ITA needs more time to assess OTR tire tariffs
Should the anti-dumping duties imposed on OTR tire imports from the People’s Republic of China be rescinded or adjusted? That’s what the United States Department of Commerce is deciding – and it needs more time to do so.
First, some background.
On July 8, 2008, the Department of Commerce ruled that "Chinese exporters of off-the-road tires have received government subsidies and sold at below the cost of production in the U.S." (See “Feds say Chinese companies are dumping OTR tires.)
One month later, the International Trade Commission (ITC) voted 5-1 to place anti-dumping and anti-subsidy duties on off-the-road tire imports from China. (See “International Trade Commission: Duties will be placed on Chinese OTR tire imports.”) The duties varied depending on the exporter.

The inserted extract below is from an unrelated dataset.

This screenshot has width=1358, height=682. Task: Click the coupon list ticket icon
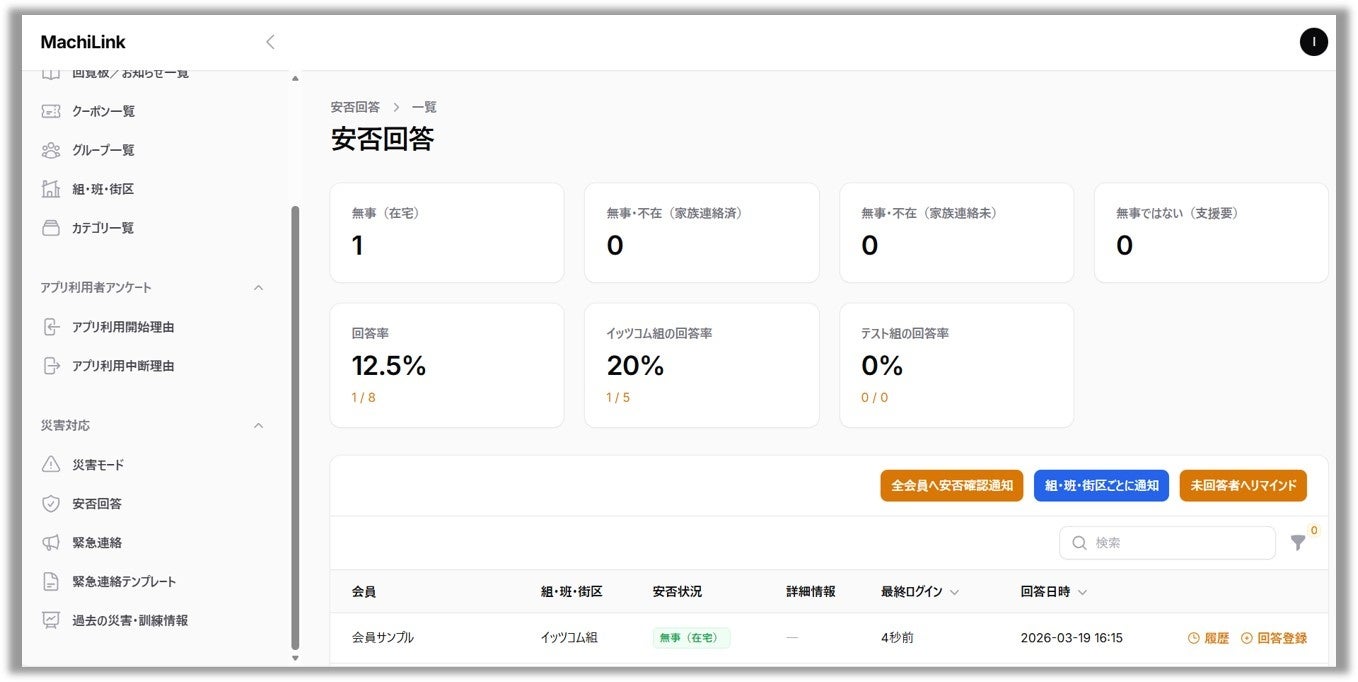(x=51, y=111)
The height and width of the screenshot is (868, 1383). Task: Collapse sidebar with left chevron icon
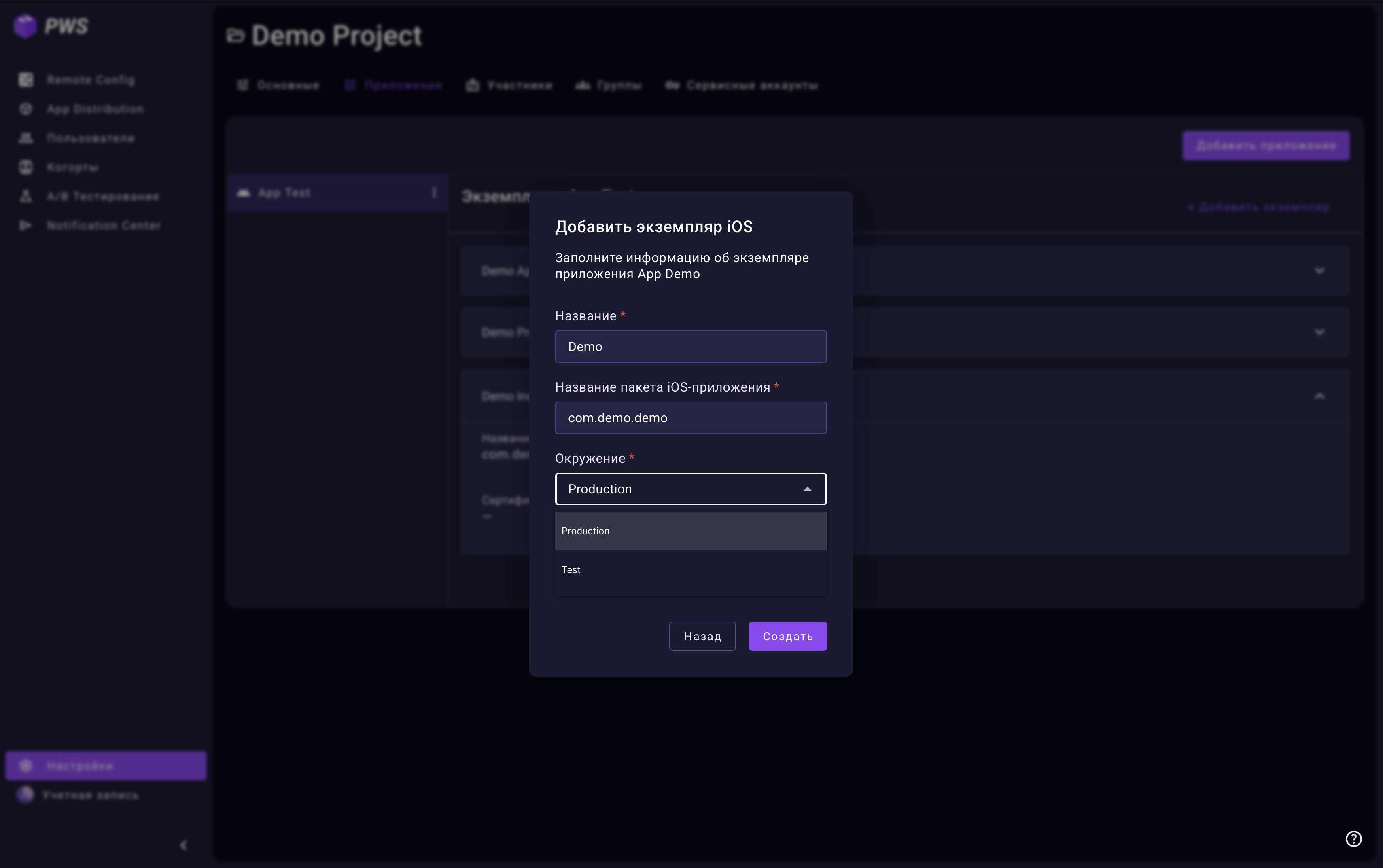coord(184,845)
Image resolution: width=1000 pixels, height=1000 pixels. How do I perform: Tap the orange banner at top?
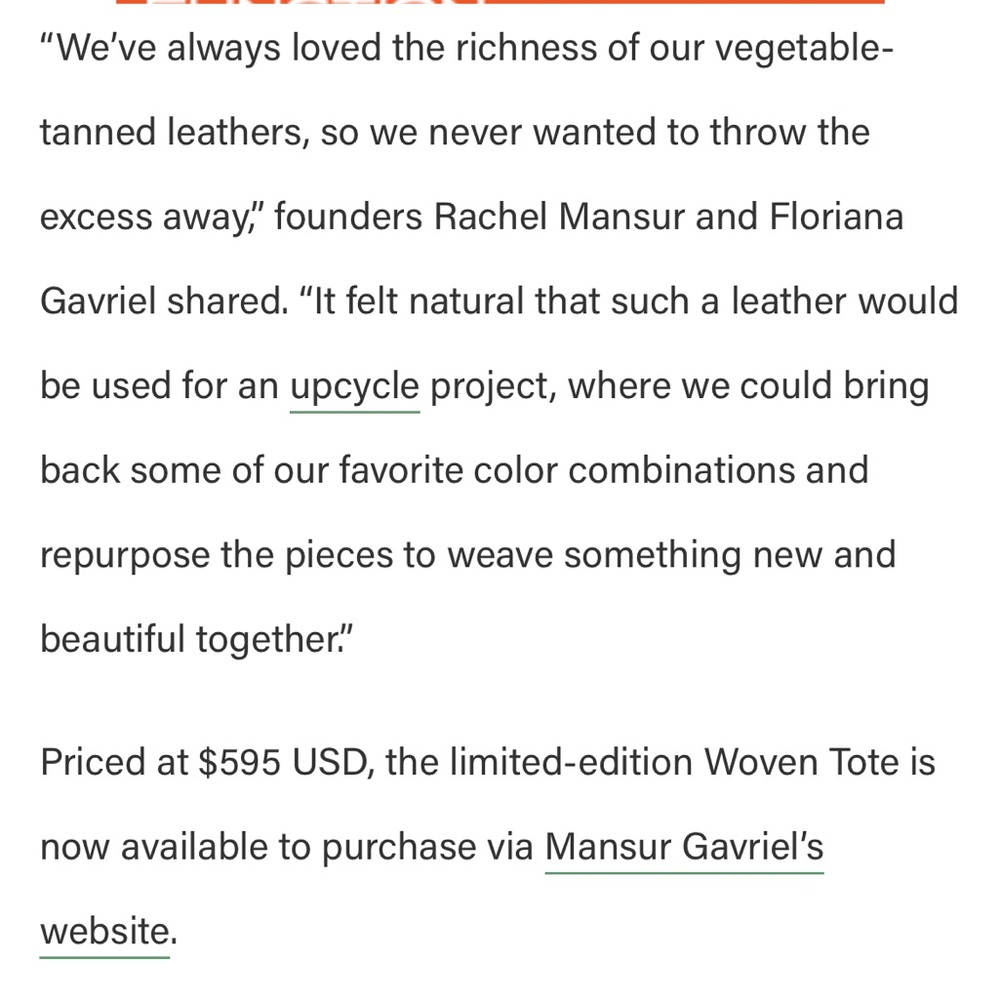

On October 26, 2009, the Department of Commerce asked its International Trade Administration (ITA) to review the Antidumping duty order. Preliminary results were published on Oct. 19, 2010.
The ITA wrote that it had “preliminarily determined that certain exporters… sold subject merchandise to the United States at prices below normal value during the period of review (POR). If these preliminary results are adopted in our final results of review, we will instruct U.S. Customs and Border Protection to assess antidumping duties on entries of subject merchandise during the POR….”

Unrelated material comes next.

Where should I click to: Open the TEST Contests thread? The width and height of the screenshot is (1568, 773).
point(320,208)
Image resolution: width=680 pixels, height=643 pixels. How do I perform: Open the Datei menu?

The deadline for the final results originally was Feb. 16, 2011. However, in the Monday, Feb. 7, 2011, volume of the “Federal Register,” the government indicated it needs to extend that deadline. Under the Tariff Act of 1930, it can extend the deadline up to 60 days.
“We determine that it is not practicable to complete the final results of this review within the current deadline because the department continues to require additional time to analyze issues raised in recent surrogate value submissions, verification exhibits, and case briefs and rebuttals. Therefore, we are extending the time limit for completion of the final results by 30 days… As such, the final results are now due no later than March 18, 2011.”
To see the the preliminary results published Oct. 19, 2010, visit the “Federal Register,” Vol. 75, page 64259.